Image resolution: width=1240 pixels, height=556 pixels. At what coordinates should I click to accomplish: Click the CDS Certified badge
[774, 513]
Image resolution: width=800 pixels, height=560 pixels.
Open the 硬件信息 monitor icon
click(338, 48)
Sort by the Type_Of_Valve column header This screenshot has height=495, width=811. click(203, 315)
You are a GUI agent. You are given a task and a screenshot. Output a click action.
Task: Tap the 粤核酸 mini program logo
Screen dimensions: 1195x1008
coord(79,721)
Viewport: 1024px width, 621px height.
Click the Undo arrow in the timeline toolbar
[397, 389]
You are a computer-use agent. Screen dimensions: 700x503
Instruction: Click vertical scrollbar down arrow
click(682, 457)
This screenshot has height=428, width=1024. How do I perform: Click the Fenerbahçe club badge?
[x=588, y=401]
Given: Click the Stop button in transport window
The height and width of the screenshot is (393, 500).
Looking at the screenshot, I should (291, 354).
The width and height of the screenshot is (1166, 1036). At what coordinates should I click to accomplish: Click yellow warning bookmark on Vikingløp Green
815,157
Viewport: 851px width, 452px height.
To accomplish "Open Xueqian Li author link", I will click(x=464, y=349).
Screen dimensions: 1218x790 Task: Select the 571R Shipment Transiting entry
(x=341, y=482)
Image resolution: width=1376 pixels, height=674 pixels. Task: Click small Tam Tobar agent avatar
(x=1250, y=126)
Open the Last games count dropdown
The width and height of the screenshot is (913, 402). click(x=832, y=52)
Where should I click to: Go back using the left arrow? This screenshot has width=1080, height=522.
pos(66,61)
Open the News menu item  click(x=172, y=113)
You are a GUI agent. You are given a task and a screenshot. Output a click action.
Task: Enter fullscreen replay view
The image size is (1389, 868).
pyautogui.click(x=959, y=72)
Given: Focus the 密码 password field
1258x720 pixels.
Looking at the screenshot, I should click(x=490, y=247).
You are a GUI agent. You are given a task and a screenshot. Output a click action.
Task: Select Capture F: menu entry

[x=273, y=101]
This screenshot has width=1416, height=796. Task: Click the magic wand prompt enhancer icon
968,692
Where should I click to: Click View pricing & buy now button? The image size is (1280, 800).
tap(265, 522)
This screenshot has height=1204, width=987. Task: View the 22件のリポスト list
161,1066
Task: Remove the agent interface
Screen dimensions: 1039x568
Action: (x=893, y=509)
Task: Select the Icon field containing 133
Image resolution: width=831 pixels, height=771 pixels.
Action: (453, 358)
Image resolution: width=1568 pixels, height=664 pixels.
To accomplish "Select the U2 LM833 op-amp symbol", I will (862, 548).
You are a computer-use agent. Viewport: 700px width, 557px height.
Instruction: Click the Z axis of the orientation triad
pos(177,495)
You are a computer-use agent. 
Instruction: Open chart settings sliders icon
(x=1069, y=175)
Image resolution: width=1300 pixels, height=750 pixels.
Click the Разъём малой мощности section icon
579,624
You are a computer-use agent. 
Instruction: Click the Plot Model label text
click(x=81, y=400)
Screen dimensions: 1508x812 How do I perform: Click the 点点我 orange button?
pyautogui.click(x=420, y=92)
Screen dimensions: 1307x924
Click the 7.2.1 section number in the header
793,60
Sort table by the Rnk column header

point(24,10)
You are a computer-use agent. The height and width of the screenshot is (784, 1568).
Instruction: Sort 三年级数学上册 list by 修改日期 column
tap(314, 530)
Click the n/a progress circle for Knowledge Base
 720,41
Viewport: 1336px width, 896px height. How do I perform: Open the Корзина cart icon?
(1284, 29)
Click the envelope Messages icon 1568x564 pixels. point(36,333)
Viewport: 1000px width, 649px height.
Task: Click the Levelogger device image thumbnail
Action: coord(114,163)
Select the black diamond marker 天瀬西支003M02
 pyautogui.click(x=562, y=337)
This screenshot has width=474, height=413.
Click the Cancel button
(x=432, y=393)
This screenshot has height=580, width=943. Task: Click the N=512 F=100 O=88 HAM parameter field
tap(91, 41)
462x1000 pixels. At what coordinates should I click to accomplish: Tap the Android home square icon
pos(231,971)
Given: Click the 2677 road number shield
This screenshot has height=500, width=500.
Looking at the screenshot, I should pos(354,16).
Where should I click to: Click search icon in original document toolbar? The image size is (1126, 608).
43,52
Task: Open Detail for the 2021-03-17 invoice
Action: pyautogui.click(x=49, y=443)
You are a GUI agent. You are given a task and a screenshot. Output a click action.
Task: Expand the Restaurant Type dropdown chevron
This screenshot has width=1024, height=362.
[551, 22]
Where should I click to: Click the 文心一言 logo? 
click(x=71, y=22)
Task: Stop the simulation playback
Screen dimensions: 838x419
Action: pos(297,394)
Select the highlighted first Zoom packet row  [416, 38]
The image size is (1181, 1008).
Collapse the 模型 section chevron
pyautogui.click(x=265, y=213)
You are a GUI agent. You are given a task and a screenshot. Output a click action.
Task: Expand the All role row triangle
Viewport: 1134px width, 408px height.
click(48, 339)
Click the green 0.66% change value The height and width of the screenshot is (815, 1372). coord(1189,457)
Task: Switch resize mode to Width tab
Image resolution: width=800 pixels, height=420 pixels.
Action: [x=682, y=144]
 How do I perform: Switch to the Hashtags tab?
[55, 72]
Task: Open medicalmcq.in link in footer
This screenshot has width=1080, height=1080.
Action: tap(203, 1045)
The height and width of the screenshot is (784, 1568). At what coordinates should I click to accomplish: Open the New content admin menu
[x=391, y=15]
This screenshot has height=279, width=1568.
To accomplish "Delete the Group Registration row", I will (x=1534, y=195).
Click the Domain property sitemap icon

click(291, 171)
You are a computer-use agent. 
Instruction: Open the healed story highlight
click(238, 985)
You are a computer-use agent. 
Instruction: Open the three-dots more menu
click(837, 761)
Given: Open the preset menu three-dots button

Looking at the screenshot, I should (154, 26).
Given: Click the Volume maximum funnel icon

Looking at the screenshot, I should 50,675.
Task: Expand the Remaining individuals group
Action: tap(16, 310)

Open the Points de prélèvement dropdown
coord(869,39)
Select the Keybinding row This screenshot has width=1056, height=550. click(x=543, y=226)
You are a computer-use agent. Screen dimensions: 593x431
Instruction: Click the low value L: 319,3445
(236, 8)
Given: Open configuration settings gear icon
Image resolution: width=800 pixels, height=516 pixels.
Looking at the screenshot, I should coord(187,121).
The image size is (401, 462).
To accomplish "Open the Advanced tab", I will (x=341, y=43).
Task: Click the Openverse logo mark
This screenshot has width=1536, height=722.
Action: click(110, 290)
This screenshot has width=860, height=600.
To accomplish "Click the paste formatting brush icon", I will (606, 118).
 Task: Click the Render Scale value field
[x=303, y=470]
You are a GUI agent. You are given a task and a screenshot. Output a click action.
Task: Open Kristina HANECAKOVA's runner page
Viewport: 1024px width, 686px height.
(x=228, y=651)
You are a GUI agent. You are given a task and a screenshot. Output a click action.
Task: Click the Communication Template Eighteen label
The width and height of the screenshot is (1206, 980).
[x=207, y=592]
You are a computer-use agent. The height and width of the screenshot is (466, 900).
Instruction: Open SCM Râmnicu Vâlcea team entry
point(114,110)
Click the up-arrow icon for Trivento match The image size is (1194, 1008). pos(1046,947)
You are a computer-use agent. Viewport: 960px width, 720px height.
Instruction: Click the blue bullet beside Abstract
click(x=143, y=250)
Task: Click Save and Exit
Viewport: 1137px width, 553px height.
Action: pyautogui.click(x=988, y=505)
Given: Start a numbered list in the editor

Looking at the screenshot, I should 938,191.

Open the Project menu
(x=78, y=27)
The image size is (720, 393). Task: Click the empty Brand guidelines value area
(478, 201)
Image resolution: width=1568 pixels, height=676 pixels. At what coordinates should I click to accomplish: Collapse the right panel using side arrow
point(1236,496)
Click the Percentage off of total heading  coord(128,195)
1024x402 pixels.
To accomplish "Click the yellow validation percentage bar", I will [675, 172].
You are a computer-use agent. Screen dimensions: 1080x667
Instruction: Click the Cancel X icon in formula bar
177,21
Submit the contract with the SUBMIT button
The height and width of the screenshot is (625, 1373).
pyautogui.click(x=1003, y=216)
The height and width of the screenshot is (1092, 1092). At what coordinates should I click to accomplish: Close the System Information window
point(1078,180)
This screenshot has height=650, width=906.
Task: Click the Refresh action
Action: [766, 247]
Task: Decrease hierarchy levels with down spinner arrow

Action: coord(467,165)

• _What to produce_
Count each line of the listing above that holds the string "Stop", and state that count without anything added.

• _Written answer_
2